A o czym jest ta relacja? Czworo dzieci wygrywa niesamowitą okazję spędzenia dnia w najlepszej na świecie fabryce czekolady i innych słodkości. Właśnie przyszło mi takie porównanie do głowy z „Boską Komedią” (!). Ekscentryczny Wonka, jak Wergiliusz, oprowadza Charliego i pozostałych po fabryce, która staje się dla niektórych istnym piekłem. Morał z tego taki – słodkie życie może zamienić się w gorzkie rozczarowanie. Doświadczyli tego bohaterowie tej powieści, niektórzy w fabryce, inni przed wygraniem złotego kuponu. Drugi morał – nie wszystko złoto, co się świeci. I tego również doświadczyli bohaterowie. Jak? Charlie marzył o bogactwie, ponieważ uważał, że fortuna daje szczęście, ale przekonał się, że był w błędzie. A bogaci? Ci nie umieli niczego docenić, mieli wszystkiego pod dostatkiem i na jedno skinienie - spotkała ich za to kara. (I czy to nie brzmi jak piekielny wymiar sprawiedliwości?! A jednak „Boska Komedia” w wersji dla dzieci!). Nadmiar jest niebezpieczny tak samo jak brak. To kolejny morał. I wreszcie ostatni – pokusy bywają bardzo silne i nie zawsze umiemy się im oprzeć. Jak walczyli z pokusami bohaterowie? Trzeba przeczytać powieść samemu.

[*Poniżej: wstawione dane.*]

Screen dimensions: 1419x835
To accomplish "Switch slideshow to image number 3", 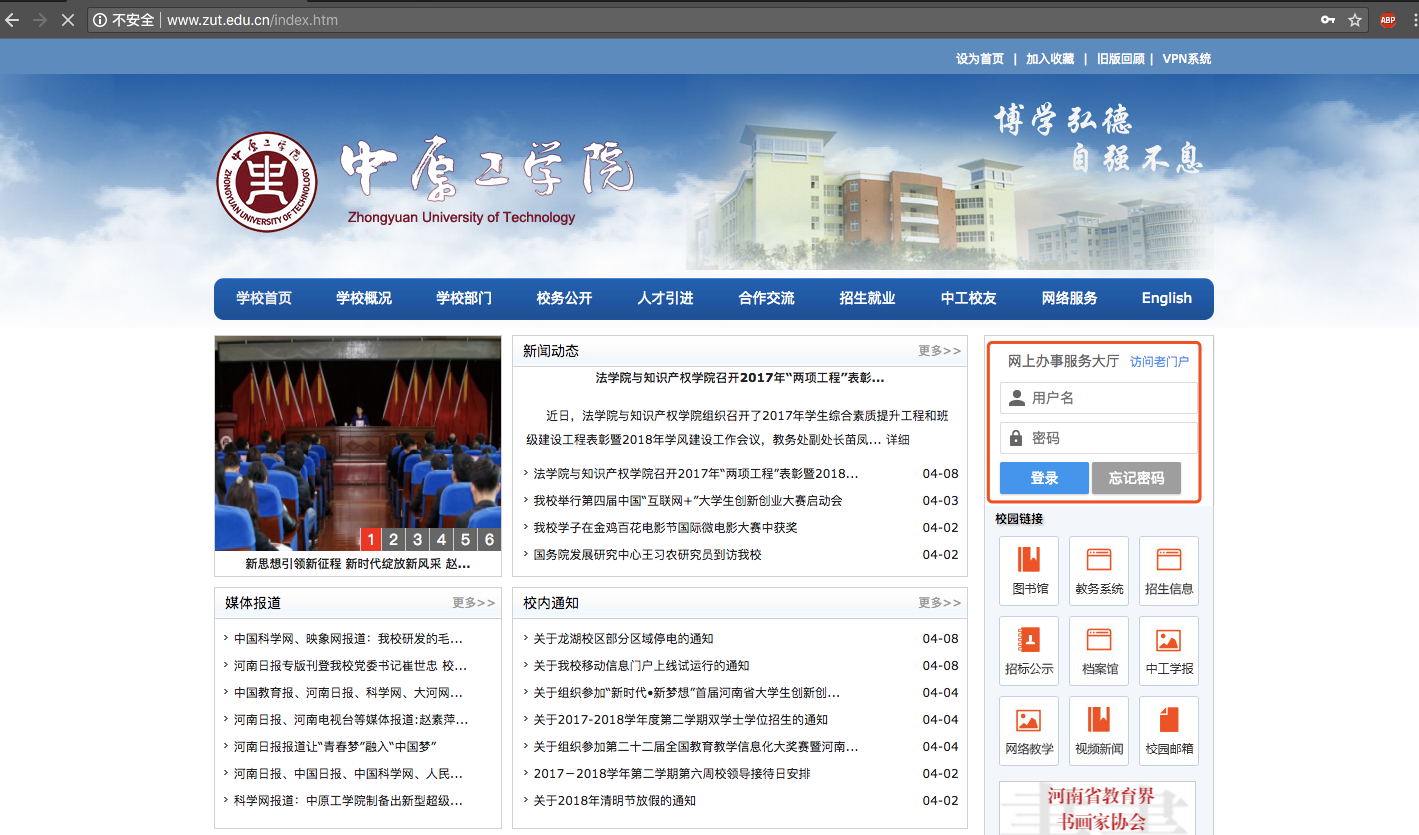I will 418,540.
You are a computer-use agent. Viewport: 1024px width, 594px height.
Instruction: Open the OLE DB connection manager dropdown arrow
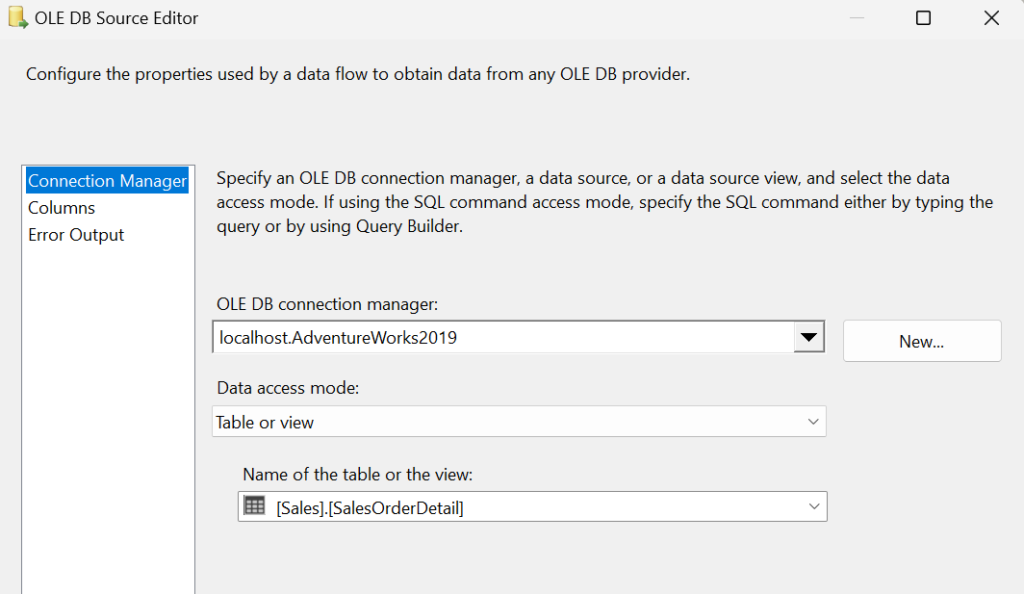[808, 338]
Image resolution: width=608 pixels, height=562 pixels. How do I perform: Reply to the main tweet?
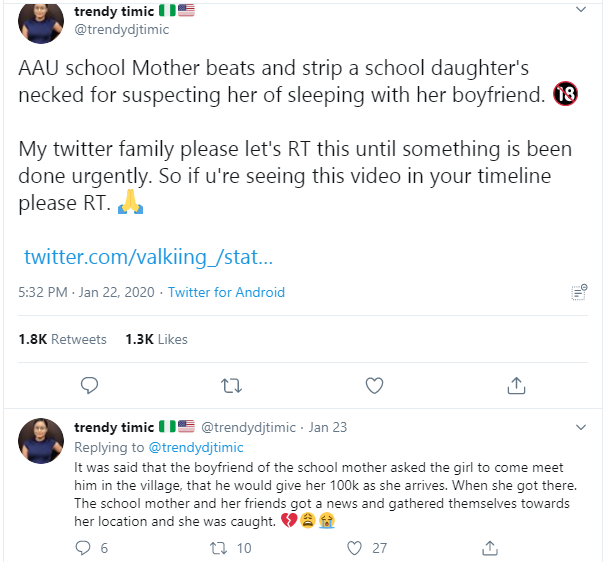point(88,385)

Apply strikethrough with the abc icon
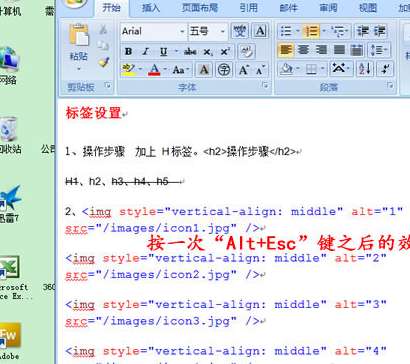point(190,51)
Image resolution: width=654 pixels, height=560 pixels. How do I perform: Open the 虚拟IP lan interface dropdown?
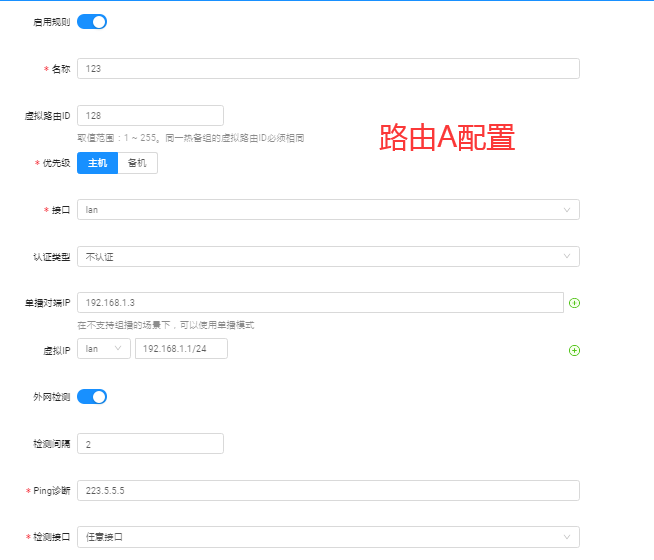tap(104, 349)
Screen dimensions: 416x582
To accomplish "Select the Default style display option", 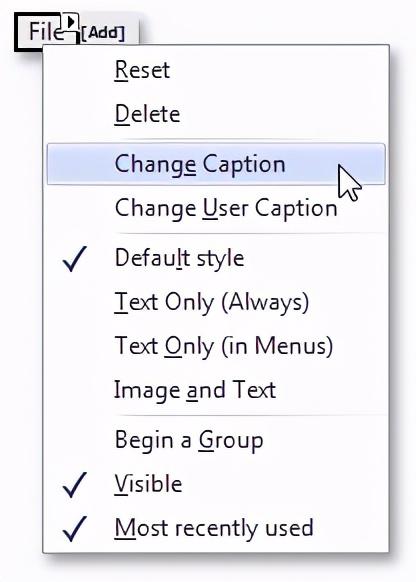I will [x=216, y=258].
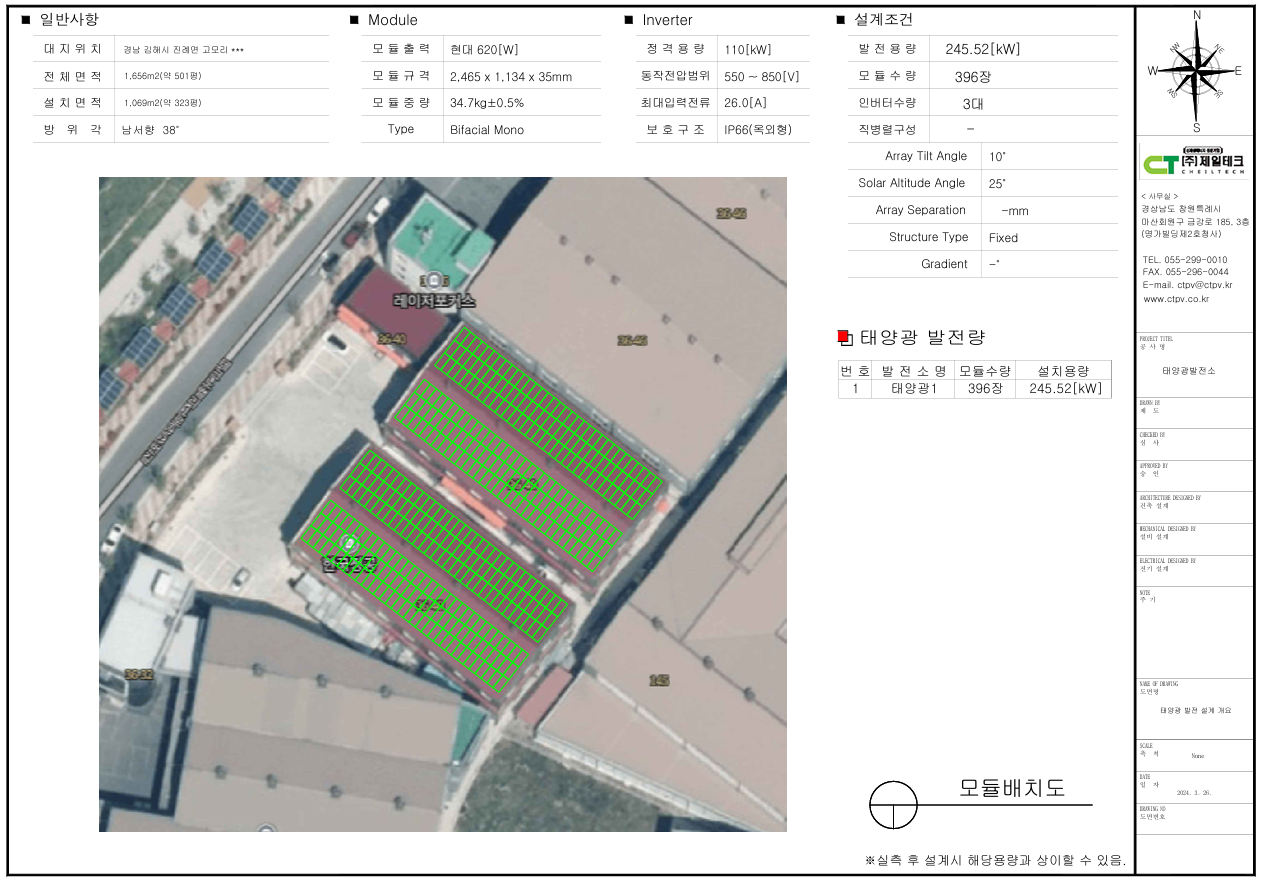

Chociaż powszechnie mówi się o rozpieszczaniu zmysłów za sprawą zwłaszcza czekolady, „Charlie...” – baśń wciąż aktualna – rozpieszcza wyobraźnię. Kwas i goryczkę wprowadza niestarzejąca się problematyka i czarny humor. Mimo łatwości w przewidywaniu fabuły, książkę czyta się dobrze, wręcz pochłania w całości, ponieważ – myślę tak sobie – że czytelnik chce się dowiedzieć, jak zostaną ukarani zwiedzający i co jeszcze skrywa w sobie fabryka Wonki.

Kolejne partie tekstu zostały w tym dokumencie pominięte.